CheerupSilver
Very Cool!!!
UnowPriceless
hyped garbage
ChicRawIdol
A brilliant film that helped define a genre
Freeman
This film is so real. It treats its characters with so much care and sensitivity.
Robert Reynolds
This short was one of a series of shorts Walter Lantz made which were built around either a musical piece or a musical style, with classical and jazz predominating. Here, a very familiar piece of classical music was used to show the "workings" of an orchestra. I plan on discussing some details, so there will be spoilers: In a fairly rare short featuring Wally Walrus without Woody Woodpecker around to give him problems (I can't think of another one at the moment, so this may be the only one) Wally conducts an orchestra in a performance of "The William Tell Overture". Much of the orchestra appears to be either dozing or disinterested, even while they're playing! There are various sight gags having to do with rather odd playing styles and with musicians startled from slumber.

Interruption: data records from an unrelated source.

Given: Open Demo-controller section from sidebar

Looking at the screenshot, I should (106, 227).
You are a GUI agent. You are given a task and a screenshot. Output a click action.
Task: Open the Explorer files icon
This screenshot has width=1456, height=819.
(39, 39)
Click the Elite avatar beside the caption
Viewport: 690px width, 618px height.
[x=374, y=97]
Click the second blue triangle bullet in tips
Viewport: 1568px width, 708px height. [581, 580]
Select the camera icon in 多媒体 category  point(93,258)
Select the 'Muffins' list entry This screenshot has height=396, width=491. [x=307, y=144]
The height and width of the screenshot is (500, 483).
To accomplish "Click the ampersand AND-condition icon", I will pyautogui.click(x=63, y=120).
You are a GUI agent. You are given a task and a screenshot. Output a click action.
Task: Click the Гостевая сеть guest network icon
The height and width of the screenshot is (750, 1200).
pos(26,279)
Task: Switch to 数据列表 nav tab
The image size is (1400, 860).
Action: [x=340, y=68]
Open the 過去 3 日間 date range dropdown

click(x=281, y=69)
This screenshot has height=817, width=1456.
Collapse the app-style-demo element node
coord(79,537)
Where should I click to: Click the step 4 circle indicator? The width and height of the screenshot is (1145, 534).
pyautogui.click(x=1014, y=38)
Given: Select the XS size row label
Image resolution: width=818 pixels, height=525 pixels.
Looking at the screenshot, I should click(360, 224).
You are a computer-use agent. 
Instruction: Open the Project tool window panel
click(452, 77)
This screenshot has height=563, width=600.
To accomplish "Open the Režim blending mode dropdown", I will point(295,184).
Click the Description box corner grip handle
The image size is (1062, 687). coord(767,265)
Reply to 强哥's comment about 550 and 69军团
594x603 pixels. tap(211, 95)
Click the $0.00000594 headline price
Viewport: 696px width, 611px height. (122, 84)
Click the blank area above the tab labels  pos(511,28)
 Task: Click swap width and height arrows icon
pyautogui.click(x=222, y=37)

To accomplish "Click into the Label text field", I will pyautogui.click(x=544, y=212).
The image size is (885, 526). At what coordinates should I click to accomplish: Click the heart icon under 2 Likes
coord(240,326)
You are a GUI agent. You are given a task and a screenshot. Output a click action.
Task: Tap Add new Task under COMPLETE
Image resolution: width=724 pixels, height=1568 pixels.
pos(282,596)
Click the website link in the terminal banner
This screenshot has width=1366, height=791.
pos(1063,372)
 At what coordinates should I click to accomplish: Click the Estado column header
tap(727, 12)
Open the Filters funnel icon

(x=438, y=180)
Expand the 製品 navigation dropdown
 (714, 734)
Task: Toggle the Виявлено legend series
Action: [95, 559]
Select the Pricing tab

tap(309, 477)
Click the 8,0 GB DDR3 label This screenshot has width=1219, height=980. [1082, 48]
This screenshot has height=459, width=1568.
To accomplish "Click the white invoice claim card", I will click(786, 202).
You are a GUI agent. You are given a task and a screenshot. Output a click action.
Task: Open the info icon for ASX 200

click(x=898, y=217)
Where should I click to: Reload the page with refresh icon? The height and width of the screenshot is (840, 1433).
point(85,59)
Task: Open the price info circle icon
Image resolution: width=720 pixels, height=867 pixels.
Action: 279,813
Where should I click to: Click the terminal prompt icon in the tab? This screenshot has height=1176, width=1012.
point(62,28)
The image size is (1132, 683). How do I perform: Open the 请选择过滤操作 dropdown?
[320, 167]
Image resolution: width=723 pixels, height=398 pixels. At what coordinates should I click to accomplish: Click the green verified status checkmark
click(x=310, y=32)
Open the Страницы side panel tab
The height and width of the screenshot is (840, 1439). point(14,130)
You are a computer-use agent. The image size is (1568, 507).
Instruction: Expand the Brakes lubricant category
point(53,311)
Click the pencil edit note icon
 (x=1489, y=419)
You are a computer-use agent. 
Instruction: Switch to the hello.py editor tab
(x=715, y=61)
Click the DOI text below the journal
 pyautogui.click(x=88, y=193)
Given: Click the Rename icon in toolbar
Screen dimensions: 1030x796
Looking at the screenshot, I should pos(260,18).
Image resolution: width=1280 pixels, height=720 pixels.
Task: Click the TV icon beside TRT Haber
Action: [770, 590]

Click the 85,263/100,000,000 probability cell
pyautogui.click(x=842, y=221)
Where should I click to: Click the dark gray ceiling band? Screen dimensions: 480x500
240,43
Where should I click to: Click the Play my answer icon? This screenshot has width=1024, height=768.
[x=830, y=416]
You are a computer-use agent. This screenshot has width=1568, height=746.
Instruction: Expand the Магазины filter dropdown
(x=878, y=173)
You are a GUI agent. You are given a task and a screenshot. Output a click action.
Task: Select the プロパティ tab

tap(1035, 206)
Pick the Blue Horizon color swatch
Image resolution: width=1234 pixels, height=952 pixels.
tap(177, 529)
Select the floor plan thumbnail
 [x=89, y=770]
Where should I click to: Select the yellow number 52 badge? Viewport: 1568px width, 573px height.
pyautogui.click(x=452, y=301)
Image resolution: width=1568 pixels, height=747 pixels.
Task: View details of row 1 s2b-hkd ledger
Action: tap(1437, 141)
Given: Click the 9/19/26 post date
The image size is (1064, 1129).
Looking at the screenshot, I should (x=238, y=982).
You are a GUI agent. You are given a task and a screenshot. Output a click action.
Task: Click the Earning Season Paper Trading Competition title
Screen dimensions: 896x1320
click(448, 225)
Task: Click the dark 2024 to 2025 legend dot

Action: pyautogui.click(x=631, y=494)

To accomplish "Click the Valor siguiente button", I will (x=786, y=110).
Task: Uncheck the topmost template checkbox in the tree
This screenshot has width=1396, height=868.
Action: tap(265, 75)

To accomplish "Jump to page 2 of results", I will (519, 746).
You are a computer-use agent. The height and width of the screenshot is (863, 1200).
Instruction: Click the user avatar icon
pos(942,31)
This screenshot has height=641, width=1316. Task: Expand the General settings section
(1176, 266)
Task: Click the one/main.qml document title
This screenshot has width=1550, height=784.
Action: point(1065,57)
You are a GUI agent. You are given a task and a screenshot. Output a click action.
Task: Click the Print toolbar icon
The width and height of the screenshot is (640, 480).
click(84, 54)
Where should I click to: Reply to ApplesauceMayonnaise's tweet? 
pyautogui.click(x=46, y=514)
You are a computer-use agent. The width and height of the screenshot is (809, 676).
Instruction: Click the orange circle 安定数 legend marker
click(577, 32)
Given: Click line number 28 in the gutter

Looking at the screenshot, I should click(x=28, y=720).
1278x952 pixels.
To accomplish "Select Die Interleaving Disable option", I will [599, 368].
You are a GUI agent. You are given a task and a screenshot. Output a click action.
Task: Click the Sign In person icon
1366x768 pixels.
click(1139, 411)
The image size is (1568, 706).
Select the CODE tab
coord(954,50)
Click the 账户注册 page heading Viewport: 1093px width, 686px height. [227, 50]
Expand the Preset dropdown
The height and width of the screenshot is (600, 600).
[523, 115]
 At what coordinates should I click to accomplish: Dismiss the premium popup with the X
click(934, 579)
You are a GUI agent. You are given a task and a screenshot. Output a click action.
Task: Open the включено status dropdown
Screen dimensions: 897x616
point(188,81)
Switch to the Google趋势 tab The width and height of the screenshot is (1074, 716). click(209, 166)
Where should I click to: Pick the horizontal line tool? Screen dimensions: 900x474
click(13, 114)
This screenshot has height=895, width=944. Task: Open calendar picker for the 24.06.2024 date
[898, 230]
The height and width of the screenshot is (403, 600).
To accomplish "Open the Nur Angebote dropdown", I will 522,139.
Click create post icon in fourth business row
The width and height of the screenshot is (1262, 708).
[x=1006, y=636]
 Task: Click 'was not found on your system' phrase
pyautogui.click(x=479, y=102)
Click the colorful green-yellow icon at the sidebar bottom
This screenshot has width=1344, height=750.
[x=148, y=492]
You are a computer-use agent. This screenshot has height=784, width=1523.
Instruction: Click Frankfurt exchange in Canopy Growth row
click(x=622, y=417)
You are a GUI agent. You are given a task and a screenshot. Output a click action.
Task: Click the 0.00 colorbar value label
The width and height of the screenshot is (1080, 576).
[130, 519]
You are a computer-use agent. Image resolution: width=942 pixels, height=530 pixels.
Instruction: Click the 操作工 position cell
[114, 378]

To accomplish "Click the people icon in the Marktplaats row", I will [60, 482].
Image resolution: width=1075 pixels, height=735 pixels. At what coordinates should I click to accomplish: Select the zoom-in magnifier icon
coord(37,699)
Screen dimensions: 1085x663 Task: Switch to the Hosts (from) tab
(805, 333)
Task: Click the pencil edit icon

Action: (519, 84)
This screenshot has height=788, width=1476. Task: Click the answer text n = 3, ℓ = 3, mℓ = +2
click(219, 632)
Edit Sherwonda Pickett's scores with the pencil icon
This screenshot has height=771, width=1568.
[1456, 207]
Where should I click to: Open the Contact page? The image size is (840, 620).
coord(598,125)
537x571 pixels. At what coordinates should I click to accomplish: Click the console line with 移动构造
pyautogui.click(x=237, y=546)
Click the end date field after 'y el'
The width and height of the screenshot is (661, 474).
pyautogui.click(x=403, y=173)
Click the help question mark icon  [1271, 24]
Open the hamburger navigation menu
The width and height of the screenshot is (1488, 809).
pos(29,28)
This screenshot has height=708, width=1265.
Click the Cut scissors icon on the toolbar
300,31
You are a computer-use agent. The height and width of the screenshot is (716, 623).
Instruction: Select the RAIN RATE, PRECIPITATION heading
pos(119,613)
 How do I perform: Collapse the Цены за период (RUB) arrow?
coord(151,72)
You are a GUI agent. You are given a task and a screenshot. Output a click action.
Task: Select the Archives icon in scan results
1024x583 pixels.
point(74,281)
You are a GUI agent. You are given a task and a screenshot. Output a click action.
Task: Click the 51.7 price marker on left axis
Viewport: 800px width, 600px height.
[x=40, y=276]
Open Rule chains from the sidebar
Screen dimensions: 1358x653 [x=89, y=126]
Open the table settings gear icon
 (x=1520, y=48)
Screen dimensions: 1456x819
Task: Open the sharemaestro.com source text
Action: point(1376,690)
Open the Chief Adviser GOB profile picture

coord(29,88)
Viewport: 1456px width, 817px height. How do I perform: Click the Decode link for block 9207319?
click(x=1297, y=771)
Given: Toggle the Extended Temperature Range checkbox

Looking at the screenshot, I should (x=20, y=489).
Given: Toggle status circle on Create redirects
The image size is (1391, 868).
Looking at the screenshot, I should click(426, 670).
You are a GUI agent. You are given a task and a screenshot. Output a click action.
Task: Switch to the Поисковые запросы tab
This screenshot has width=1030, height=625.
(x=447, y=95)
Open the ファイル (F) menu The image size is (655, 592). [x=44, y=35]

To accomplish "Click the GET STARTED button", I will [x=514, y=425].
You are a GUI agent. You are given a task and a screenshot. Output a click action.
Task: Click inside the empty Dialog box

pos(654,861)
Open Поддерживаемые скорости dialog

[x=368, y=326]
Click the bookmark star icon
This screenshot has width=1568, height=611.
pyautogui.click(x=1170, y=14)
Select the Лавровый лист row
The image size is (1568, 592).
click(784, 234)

Some are actually playing while they're asleep.Then comes a "dramatic" effect-a stagehand actually creates the conditions of a thunderstorm in the concert hall. Lightning strikes one horn player with a nice visual gag as the payoff, various musicians take shelter from the rain in different (usually very humorous) ways and the climax comes when the stagehand pulls the plug (literally) to drain the water out.You now see musicians drying out their instruments and sheet music. The end of the short comes, rather incongruously, when a horse is struck by a musical instrument and a rather indignant horsefly comes out and starts annoying Wally Walrus. Wally's efforts to get the horsefly result in the destruction of the performance and the orchestra.Excellent use of classical music to time the movement of animation. Well worth watching. Recommended.
Ted Hering
Seems to combine the Fleisher Brothers ("A Car-tune Portrait"), Walt Disney ("The Band Concert"), Milt Britton (whose comedy band destroyed all instruments by the end of their concert), and, of course, Spike Jones. It's interesting to note that Spike used the gag of the dwarf playing the bass fiddle from the inside (!) AFTER this 1947 cartoon was made. After a while you lose track of who might be copying who, and just enjoy the good fun. The advantage of musical cartoons (and Lantz made many!) is that they hold up well after repeated viewing.